5. Acknowledgment of Noncompetition Covenant. Employee acknowledges and agrees that
he shall remain subject to the provisions of that certain Employee Nondisclosure and Invention
Assignment Agreement executed by the Company and Employee as of July 2, 2001, and that this
Agreement and the obligations of Employee shall not in any manner whatsoever affect, waive,
terminate, modify or amend the terms and provisions of the said Employee Nondisclosure and
Invention Assignment Agreement. The parties agree that the Income Security Agreement, dated
September 22, 2004, by and between Employee and the Company shall be null and void and of no
further effect as of the Effective Date of this Agreement.
6. Noncompetition.
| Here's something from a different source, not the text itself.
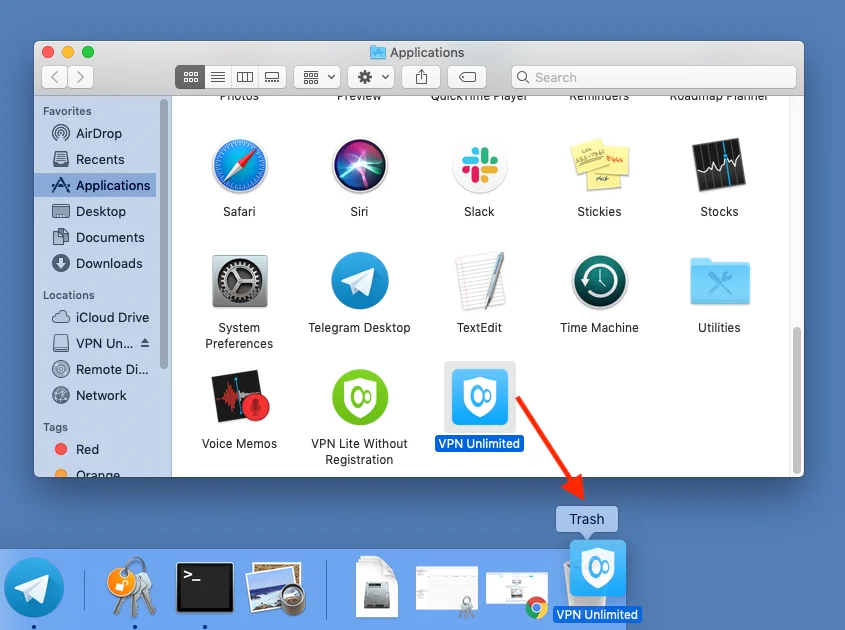Viewport: 845px width, 630px height.
Task: Click the Share toolbar button
Action: [421, 77]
As an inducement for the Company to enter into this Agreement and
to retain Employee as a consultant and to pay the consultant fees and other separation payments to
which Employee would not otherwise be entitled, and to protect the confidential and proprietary
information and client relationships developed by the Company the parties agree as follows:
(a) For a period of two years from the Termination Date, Employee will not, directly
engage or invest in, own, manage, operate, finance, control or participate in the ownership,
management, operations, financing or control of, lend his name or any similar name to, lend
his credit to, or render services or advice to any business, other than the Company, with
regard to products or activities that relate to the manufacture or sale of respiratory
pharmaceuticals which are competitive with the products of the Company or any Company
subsidiary on the date hereof (including products known by Employee to be in development or
under consideration by the Company during Employee’s employment) (such competitive products
being referred to collectively, as “Respiratory Pharmaceutical Business”) anywhere that the
Company or any Company subsidiary engages on the date hereof or that, to Employee’s
knowledge, the Company proposes to engage in such business on the date hereof; provided,
however, that Employee may purchase or otherwise acquire up to (but not more than) four
percent of any class of securities of any enterprise (but without otherwise) participating
in the activities of such enterprise if such securities are listed on any national or
regional securities exchange or have been registered under Section 12(g) of the Securities
Exchange Act of 1934, as amended. Employee agrees that this covenant is reasonable with
respect to its duration, geographical area, and scope.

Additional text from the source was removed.